**PROMPT**
In the records that follow, find each line containing "agent" and copy it.

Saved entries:
· · · · · · ·

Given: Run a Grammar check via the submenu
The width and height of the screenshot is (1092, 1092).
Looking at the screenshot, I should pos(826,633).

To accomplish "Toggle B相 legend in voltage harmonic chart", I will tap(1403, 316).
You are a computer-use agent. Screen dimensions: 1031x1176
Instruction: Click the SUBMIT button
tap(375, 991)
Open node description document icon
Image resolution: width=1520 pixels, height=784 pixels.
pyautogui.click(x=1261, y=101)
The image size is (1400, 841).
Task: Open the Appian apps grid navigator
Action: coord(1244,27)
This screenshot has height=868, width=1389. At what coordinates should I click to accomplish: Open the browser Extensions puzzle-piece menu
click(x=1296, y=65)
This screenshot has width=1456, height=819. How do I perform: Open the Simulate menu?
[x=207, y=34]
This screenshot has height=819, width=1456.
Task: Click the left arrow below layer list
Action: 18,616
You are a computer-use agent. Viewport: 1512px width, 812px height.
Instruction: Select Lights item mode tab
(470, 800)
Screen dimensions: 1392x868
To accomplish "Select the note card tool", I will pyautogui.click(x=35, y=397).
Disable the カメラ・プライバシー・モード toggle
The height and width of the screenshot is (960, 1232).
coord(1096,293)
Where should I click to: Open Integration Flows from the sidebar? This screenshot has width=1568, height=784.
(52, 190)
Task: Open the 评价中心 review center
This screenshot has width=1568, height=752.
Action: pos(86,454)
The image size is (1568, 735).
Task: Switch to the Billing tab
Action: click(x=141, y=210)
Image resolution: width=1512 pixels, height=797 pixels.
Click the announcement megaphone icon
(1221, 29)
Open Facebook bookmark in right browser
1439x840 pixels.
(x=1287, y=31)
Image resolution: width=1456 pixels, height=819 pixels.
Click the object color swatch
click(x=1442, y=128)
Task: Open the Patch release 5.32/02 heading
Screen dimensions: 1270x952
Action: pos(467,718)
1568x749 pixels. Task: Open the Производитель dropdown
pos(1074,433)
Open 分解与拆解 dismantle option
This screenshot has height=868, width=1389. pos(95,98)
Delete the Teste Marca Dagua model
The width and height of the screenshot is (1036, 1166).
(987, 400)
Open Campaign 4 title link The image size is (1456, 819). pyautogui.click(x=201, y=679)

· · · · · · ·

**EXERCISE RESULT**
You are a computer-use agent. Screen dimensions: 1031x1176
You are a computer-use agent. Viewport: 1512px width, 812px height.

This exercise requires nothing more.